Doppeltes Unglück mit Unklarheit
Bei gleich zwei Unfällen erlitt Marc K. jeweils als Beifahrer schwere Verletzungen. Er ist noch bis mindestens Ende dieses Jahres erwerbsunfähig. Keine der beiden beteiligten Versicherungen hat ihn bis jetzt entschädigt. Hier lesen Sie den Bericht von Marc K. im Wortlaut.
test.de-Kommentar: Günstig für K. immerhin: Wer bei mehreren Unfällen kurz hintereinander Verletzungen erleidet, kann von beiden Unfallverursachern und ihren Versicherern jeweils vollen Ersatz für alle Schäden verlangen. Die Versicherer dürfen sich nicht damit herausreden, dass der Schaden jeweils durch den anderen Fahrer verursacht wurde. Hier greift nach einhelliger Auffassung aller Gerichte und Rechtswissenschaftler zugunsten des Opfers eine Regelung im Bürgerlichen Gesetzbuch, die eigentlich für Fälle gedacht ist, bei denen Schädiger das Opfer bewusst und gewollt gemeinschaftlich schädigen.*
Verzögerungstaktik
Eine Autofahrerin fuhr Wolfhart B. (69) vor drei Jahren auf einem Zebrastreifen an. Er erlitt unter anderem einen doppelten Genickbruch. Trotz eindeutiger Sach- und Rechtslage zahlen weder der Haftpflichtversicherer des Unfallwagens noch B.s Unfallversicherung. Hier lesen Sie den Bericht von Wolfhart B. im Wortlaut.

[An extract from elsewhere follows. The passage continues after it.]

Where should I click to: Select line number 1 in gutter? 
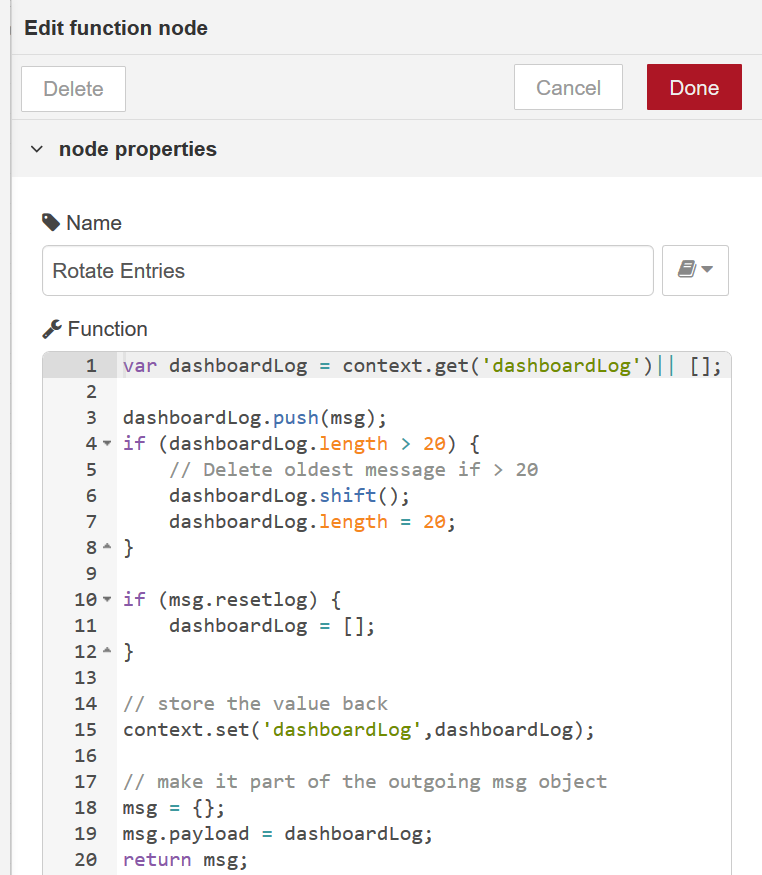point(91,366)
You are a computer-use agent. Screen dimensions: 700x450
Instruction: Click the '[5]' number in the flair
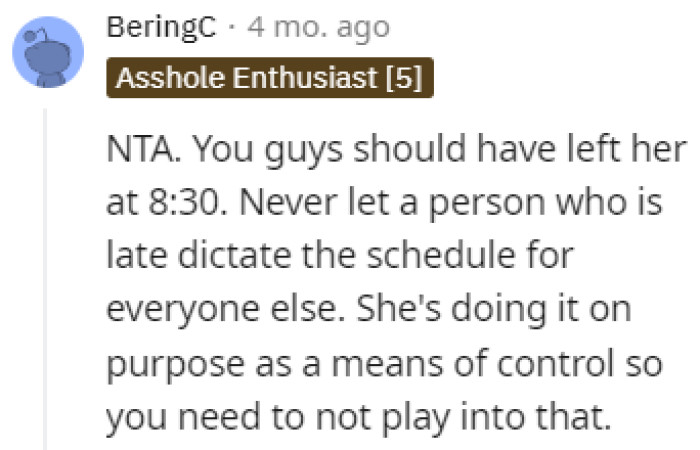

test.de-Kommentar: Bei Unfällen mit schweren Verletzungen kann es selbst bei optimaler Regulierung dauern, bis Versicherer die Folgen endgültig beurteilen und über die angemessene Entschädigung entscheiden können. Allerdings: Die Versicherer müssen Abschläge zahlen, sobald feststeht, dass jedenfalls in dieser Höhe Forderungen des Opfers berechtigt sind. Auch auf solche Teilleistungen können Opfer klagen. Gut, wenn sie dabei wie Wolfhart B. eine Rechtsschutzversicherung im Rücken haben.
Unendliche Geschichte
Über elf Jahre ist es her. Ein Autofahrer, der mit weit überhöhter Geschwindigkeit unterwegs war, rammte Rennradfahrer Karl-Heinz H.. Wie durch ein Wunder überlebte er. Doch der Streit um die Folgen des Unfalls ist noch immer nicht ausgestanden – trotz einer endlosen Reihe von Untersuchungen, Gutachter-, Rechtsanwalts- und Gerichtsterminen. Hier lesen Sie den Bericht von Karl-Heinz H. im Wortlaut.
test.de-Kommentar: Der Bericht von Karl-Heinz H. zeigt exemplarisch, welch gewaltiger Aufwand zuweilen nötig ist, um die Entschädigung für schwere Verletzungen zu bekommen. Noch immer ist nicht einmal klar, ob der Betroffene für alle Verletzungen überhaupt eine angemessene Entschädigung erhält.
Ungewöhnliche Spätfolgen
Ein Autofahrer fuhr Sabine R.s Sohn an. Es war mit seinem Motorroller unterwegs. Bei dem Sturz verletzte er sich trotz Helm unter anderem am Kopf. Die Ärzte hatten zunächst nur einen kleinen Teil der Verletzungen diagnostiziert. An den Spätfolgen des Unfalls leidet R. noch heute, fast sieben Jahre nach dem Unfall. Er ist zu 60 Prozent behindert und nicht in der Lage, seinen Lebensunterhalt zu verdienen. Der Haftpflichtversicherer des Autofahrers behauptet: R.s Leiden kommen nicht von dem Unfall. Hier lesen Sie den Bericht von Sabine R. im Wortlaut.
test.de-Kommentar: Gute Ärzte sind für Unfallopfer doppelt wichtig. Wenn sie Verletzungen nicht sofort korrekt diagnostizieren und behandeln, heilen sie womöglich nicht richtig. Es drohen Spätfolgen. Außerdem verschlechtern sich die Chancen von Unfallopfern auf Schadenersatz, wenn Ärzte unfallbedingte Verletzungen erst mit Verzögerung feststellen. Der Nachweis, dass sie Unfallfolgen sind, wird dann immer schwieriger und im Einzelfall unmöglich.
* Passage korrigiert am 18. Januar 2016. Ursprünglich hatten wir die Rechtslage bei Vorliegen von zwei möglichen Schädigern anders dargestellt.